**OPDRACHTEN:**
1. Bewerk de tekst over de cassatiezaak door het gedeelte van "ECLI:NL:HR:2024:1480" tot "en met 2017." opnieuw weer te geven, met "Rechtbank Gelderland" vervangen door "Rechtbank Oost-Brabant".
2. Noem aan de hand van de tekst over de cassatiezaak de datum waarop de Hoge Raad uitspraak deed.

***** OEFENTEKST *****

ECLI:NL:HR:2024:1480
Hoge Raad
- Cassatie
- Rechtspraak.nl
Cassatie tegen uitspraak Gerechtshof Arnhem-Leeuwarden inzake belastingaanslagen en belastingrente
In deze zaak heeft de Hoge Raad op 18 oktober 2024 uitspraak gedaan in een cassatieprocedure die was ingesteld door belanghebbende, vertegenwoordigd door J.R.P.M. Nielen, tegen de Staatssecretaris van Financiën. Het beroep in cassatie was gericht tegen de uitspraak van het Gerechtshof Arnhem-Leeuwarden van 7 november 2023, waarin het hoger beroep van belanghebbende tegen eerdere uitspraken van de Rechtbank Gelderland werd behandeld. De Rechtbank Gelderland had eerder beslissingen genomen over de aan belanghebbende opgelegde aanslagen in de inkomstenbelasting en de daarbij behorende belastingrente voor de jaren 2015 tot en met 2017.
De Hoge Raad heeft de klachten van belanghebbende over de uitspraak van het Hof beoordeeld. De Hoge Raad oordeelde dat de klachten niet konden leiden tot vernietiging van de uitspraak van het Hof. Het was niet nodig om de redenen voor dit oordeel verder te motiveren, aangezien de vragen die aan de orde waren niet van belang waren voor de eenheid of ontwikkeling van het recht, zoals bedoeld in artikel 81, lid 1, van de Wet op de rechterlijke organisatie.

***** AANGELEVERD MATERIAAL *****

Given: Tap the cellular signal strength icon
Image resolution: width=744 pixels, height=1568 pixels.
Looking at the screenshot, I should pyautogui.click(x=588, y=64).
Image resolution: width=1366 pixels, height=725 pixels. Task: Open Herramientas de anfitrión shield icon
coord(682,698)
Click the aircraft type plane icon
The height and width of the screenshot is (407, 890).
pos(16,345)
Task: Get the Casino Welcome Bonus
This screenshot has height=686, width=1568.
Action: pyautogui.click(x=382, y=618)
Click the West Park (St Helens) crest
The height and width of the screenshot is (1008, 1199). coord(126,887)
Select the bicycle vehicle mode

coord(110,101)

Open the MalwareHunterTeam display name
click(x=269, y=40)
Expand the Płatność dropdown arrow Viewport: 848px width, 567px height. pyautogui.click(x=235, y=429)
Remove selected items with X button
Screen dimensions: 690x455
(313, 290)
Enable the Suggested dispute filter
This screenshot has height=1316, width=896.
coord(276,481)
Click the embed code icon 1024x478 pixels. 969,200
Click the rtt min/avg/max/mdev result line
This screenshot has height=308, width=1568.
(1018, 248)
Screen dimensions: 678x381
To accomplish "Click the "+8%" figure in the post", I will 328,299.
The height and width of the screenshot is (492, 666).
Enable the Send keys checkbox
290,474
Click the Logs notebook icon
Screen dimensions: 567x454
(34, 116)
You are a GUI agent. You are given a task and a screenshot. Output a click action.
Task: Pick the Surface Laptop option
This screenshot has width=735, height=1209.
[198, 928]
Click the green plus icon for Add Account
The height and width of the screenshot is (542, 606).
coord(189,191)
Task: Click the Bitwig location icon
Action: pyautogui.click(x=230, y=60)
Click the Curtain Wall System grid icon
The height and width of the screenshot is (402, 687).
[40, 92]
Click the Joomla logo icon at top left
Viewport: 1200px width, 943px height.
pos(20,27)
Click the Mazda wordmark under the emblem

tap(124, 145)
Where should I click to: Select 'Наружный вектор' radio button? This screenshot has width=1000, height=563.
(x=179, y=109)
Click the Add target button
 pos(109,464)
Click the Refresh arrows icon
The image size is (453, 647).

*****

**ANTWOORDEN PER ONDERDEEL:**
1.
ECLI:NL:HR:2024:1480
Hoge Raad
- Cassatie
- Rechtspraak.nl
Cassatie tegen uitspraak Gerechtshof Arnhem-Leeuwarden inzake belastingaanslagen en belastingrente
In deze zaak heeft de Hoge Raad op 18 oktober 2024 uitspraak gedaan in een cassatieprocedure die was ingesteld door belanghebbende, vertegenwoordigd door J.R.P.M. Nielen, tegen de Staatssecretaris van Financiën. Het beroep in cassatie was gericht tegen de uitspraak van het Gerechtshof Arnhem-Leeuwarden van 7 november 2023, waarin het hoger beroep van belanghebbende tegen eerdere uitspraken van de Rechtbank Oost-Brabant werd behandeld. De Rechtbank Oost-Brabant had eerder beslissingen genomen over de aan belanghebbende opgelegde aanslagen in de inkomstenbelasting en de daarbij behorende belastingrente voor de jaren 2015 tot en met 2017.

2. 18 oktober 2024